Return each line of the entries that holds the string "agent".

[Stored data]

- - - -

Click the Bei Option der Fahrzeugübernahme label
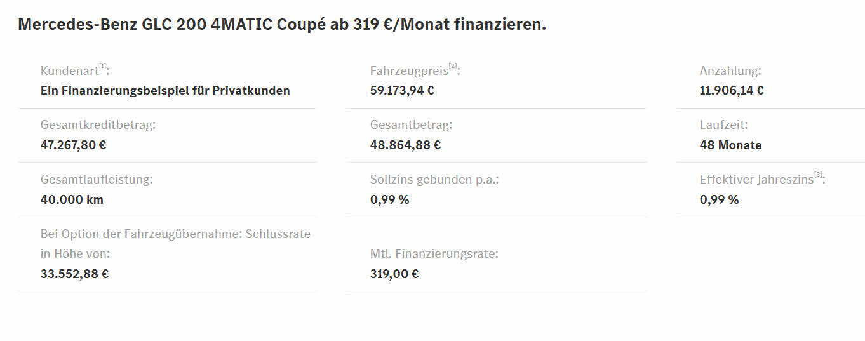The width and height of the screenshot is (865, 341). 176,244
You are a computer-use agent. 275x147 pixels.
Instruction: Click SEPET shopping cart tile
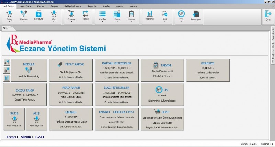(x=162, y=119)
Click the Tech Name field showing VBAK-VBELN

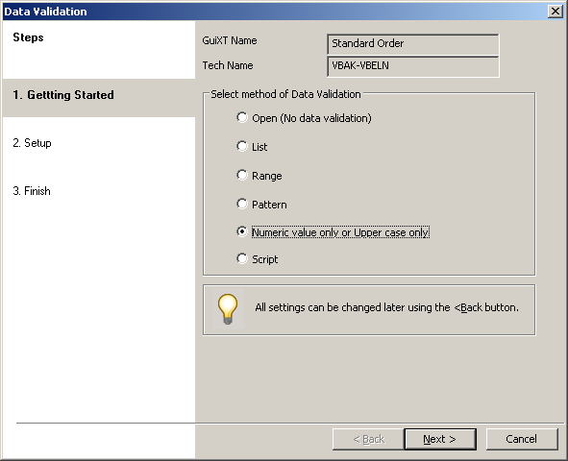413,66
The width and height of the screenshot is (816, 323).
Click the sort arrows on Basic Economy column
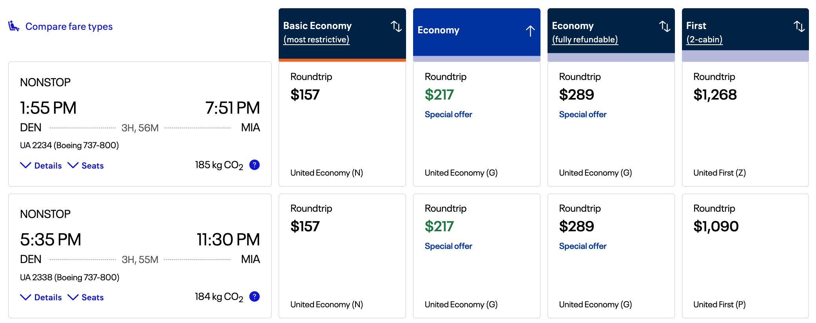[x=396, y=27]
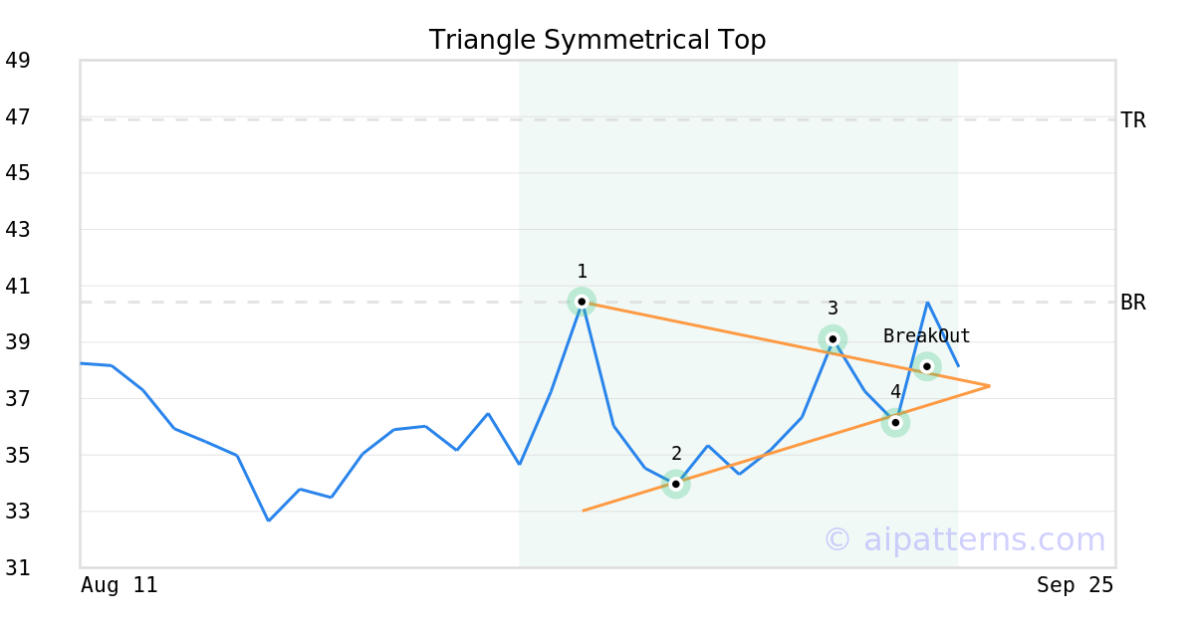
Task: Click the Sep 25 date label
Action: click(x=1075, y=585)
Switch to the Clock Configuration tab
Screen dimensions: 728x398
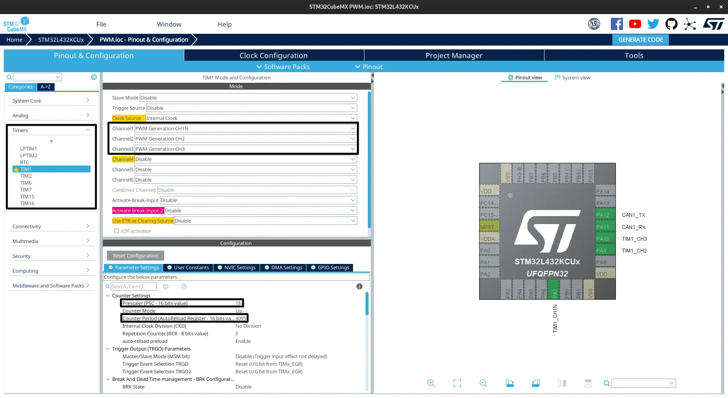pos(273,55)
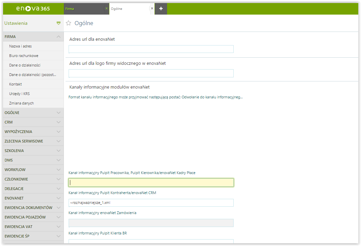Open the Ustawienia dropdown arrow icon
Image resolution: width=361 pixels, height=246 pixels.
coord(58,23)
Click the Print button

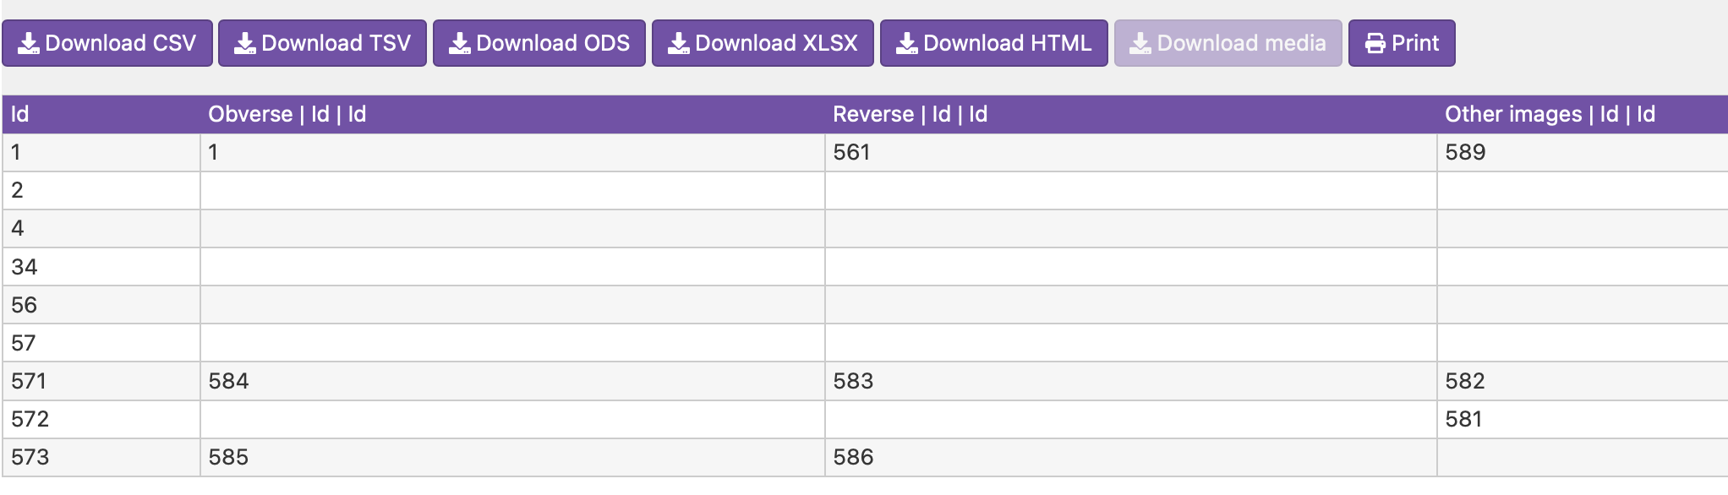coord(1401,43)
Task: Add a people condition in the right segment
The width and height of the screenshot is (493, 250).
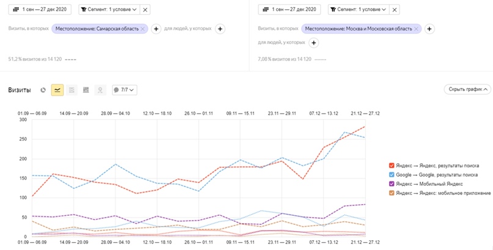Action: pos(313,43)
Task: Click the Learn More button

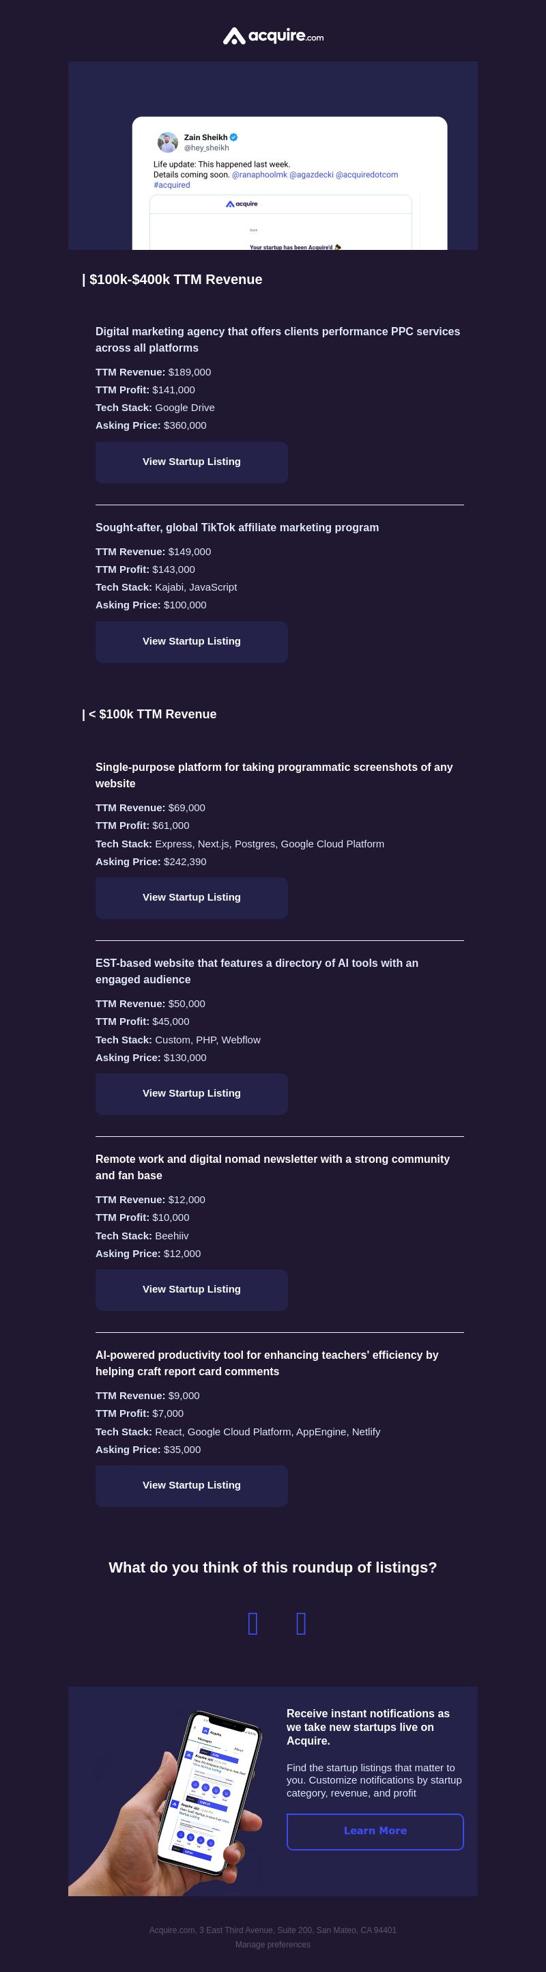Action: pos(375,1832)
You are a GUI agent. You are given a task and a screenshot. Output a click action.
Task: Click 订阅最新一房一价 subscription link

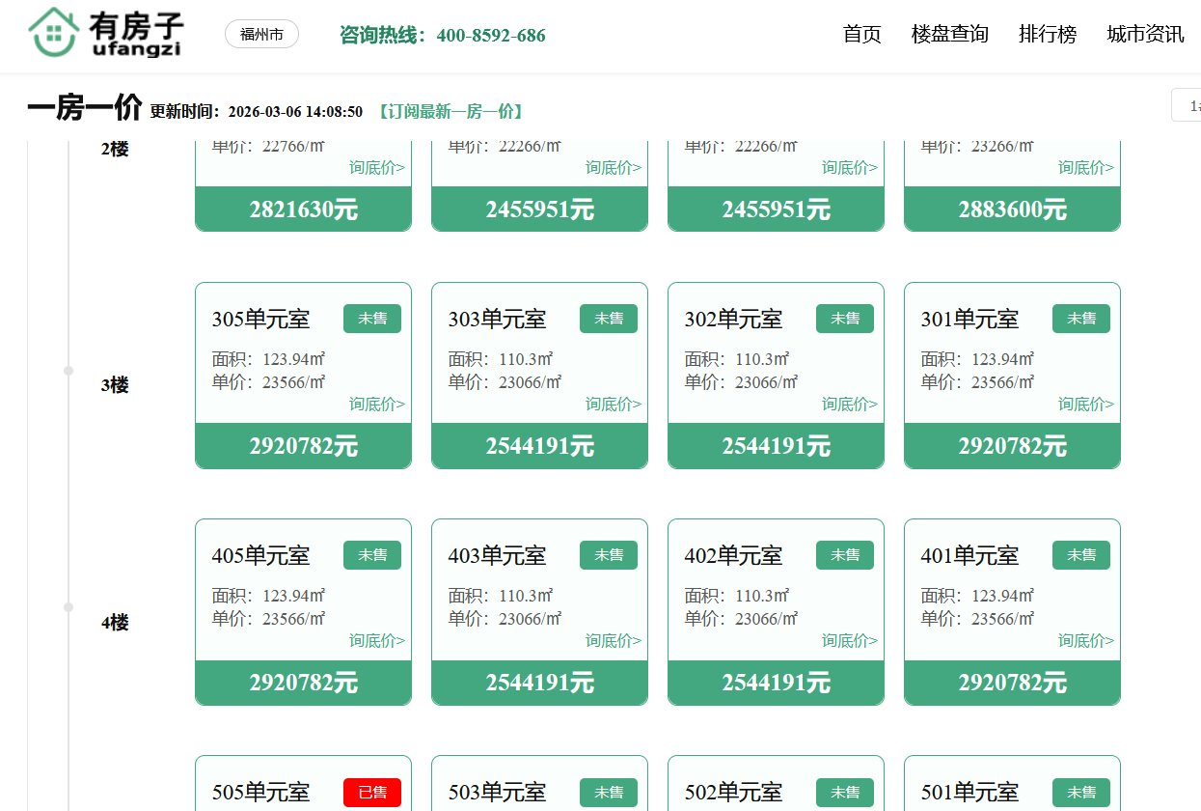(x=450, y=112)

- - - -

__Expected answer__:
You are a computer-use agent. 275x147 pixels.
You are a GUI agent. You are given a task and a screenshot. Output a click action.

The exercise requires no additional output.